In the Rice v. Dodrill opinion, when and in which court did Rice file his current habeas corpus petition?

> READING PASSAGE:
(begin)
Rice v. Dodrill
Opinion
OPINION
Wallace Rice appeals from the District Court’s order dismissing his petition for a writ of habeas corpus. For the following reasons, we will affirm.
Rice is a federal prisoner incarcerated at the United States Penitentiary in Lewis-burg, Pennsylvania. In 1983, the United States District Court for the Southern District of New York sentenced Rice to life in prison for a Continuing Criminal Enterprise (CCE), possession with intent to deliver heroin, conspiracy, and RICO. The United States Court of Appeals for the Second Circuit affirmed. United States v. Thomas, 757 F.2d 1359 (2d Cir. 1985), cert. denied, Rice v. United States, 479 U.S. 818, 107 S.Ct. 78, 93 L.Ed.2d 34 (1986). In May 2000, Rice filed a motion to vacate his sentence under 28 U.S.C. § 2255, which the sentencing court denied. Rice v. Unit *730 ed States, 118 F.Supp.2d 451 (S.D.N.Y. 2000). 1
In October 2002, Rice filed the current habeas corpus petition under 28 U.S.C. § 2241 in the Middle District of Pennsylvania. In his petition, Rice attempts to challenge his conviction and sentence under Ring v. Arizona, 536 U.S. 584, 122 S.Ct. 2428, 153 L.Ed.2d 556 (2002), and Apprendi v. New Jersey, 530 U.S. 466, 120 S.Ct. 2348, 147 L.Ed.2d 435 (2000). 2 He also asserts that he is actually innocent of the sentence of life in prison imposed for CCE. The District Court concluded that Rice cannot proceed under § 2241 because the remedy available to him under § 2255 is not inadequate or ineffective. Accordingly, the District Court dismissed Rice’s petition without prejudice to his seeking authorization to file a second or successive § 2255 motion. Rice appeals.
A § 2255 motion is the presumptive means by which a federal prisoner can challenge his conviction or sentence. See Davis v. United States, 417 U.S. 333, 343, 94 S.Ct. 2298, 41 L.Ed.2d 109 (1974). A federal prisoner may proceed under § 2241 only if the remedy provided by § 2255 is inadequate or ineffective to test the legality of his detention. See 28 U.S.C. § 2255; In re Dorsainvil, 119 F.3d 245, 249-51 (3d Cir. 1997). “A § 2255 motion is inadequate or ineffective only where the petitioner demonstrates that some limitation of scope or procedure would prevent a § 2255 proceeding from affording him a full hearing and adjudication of his claims.” Cradle v. United States ex rel. Miner, 290 F.3d 536, 538 (3d Cir. 2002). Section 2255 is not inadequate or ineffective merely because the petitioner is unable to meet certain procedural requirements, such as the one-year period of limitation or the stringent gatekeeping requirements for filing a second or successive § 2255 motion. Id. at 539.
(end)
> SOURCE DATA:
(begin)
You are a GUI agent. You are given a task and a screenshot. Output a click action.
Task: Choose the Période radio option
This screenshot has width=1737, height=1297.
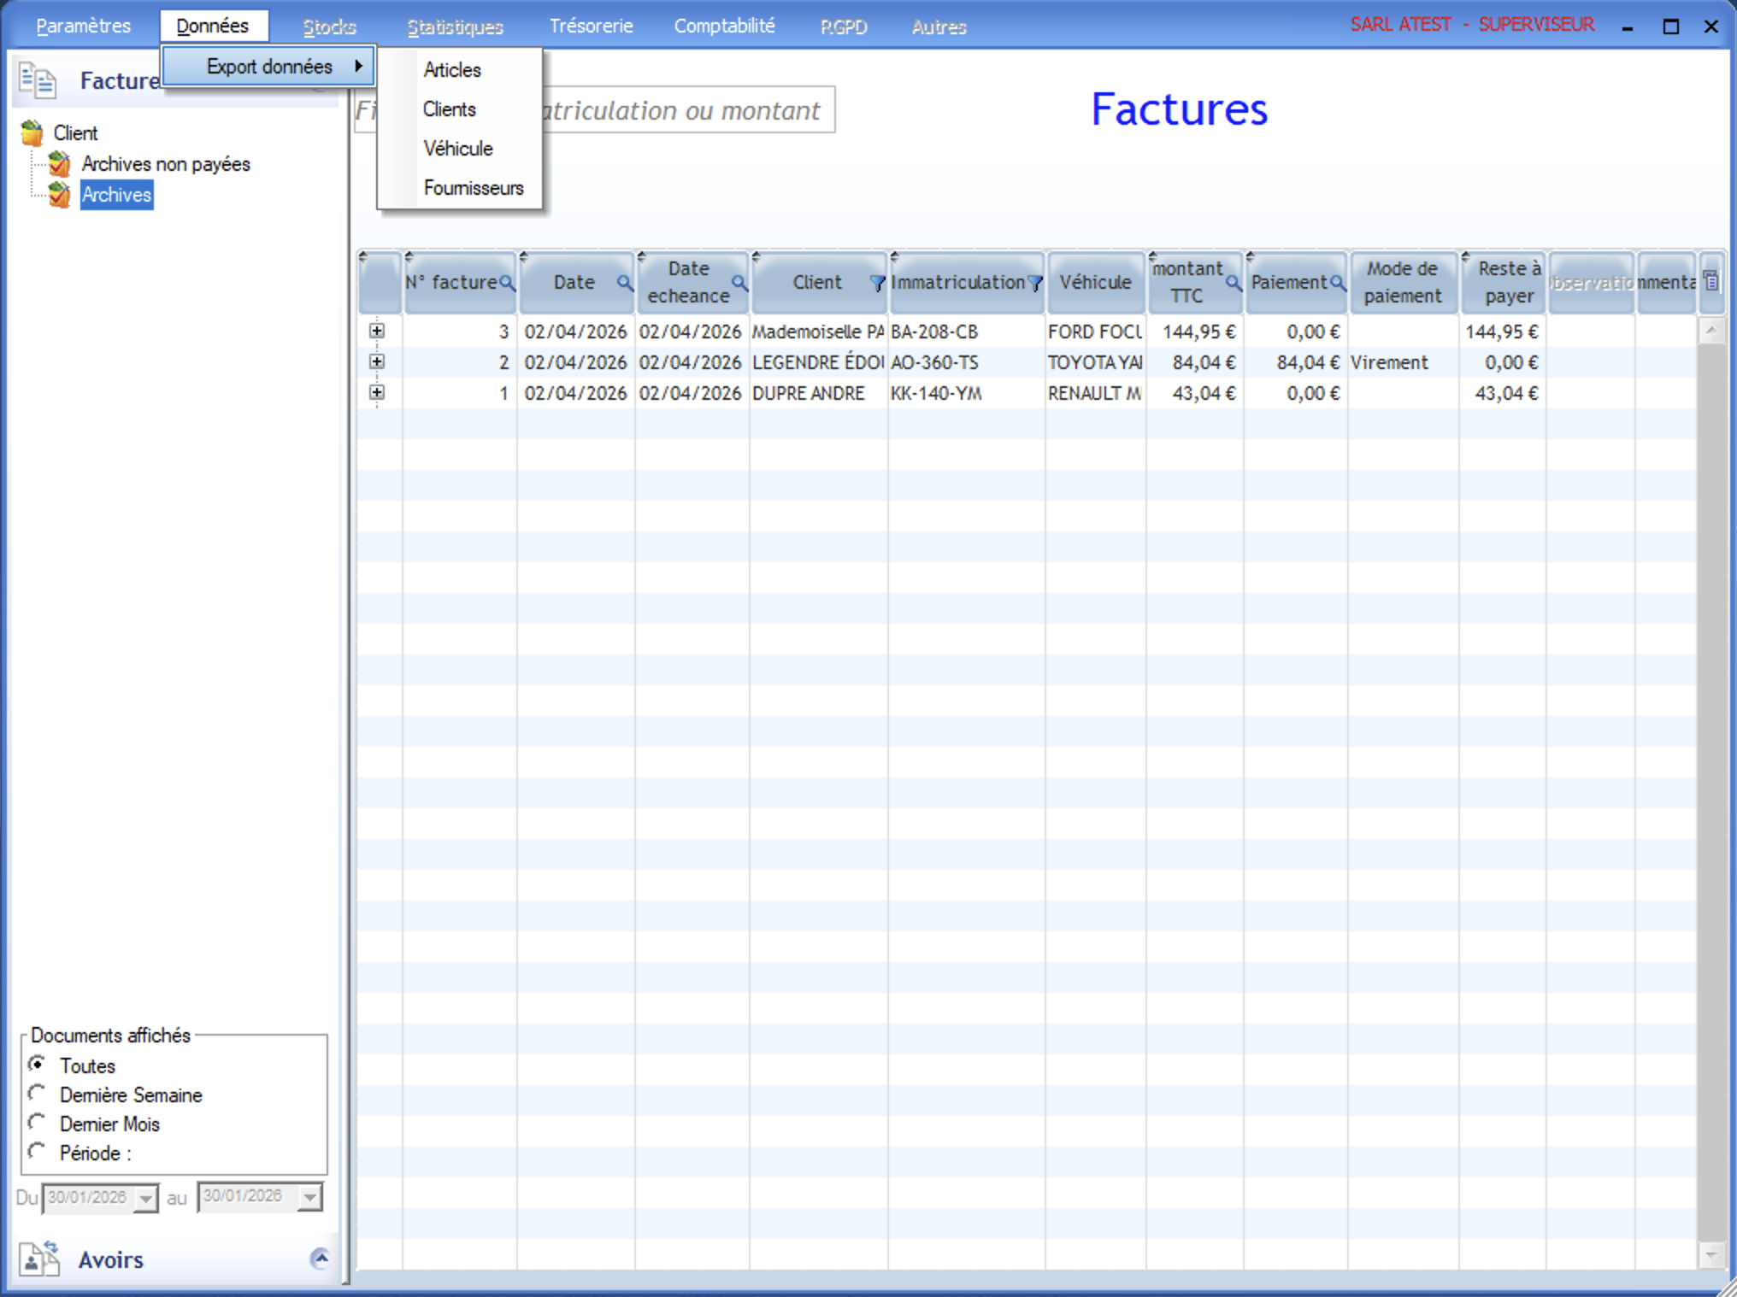(x=37, y=1152)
(end)
> ANSWER TO THIS EXERCISE:
In October 2002, in the Middle District of Pennsylvania.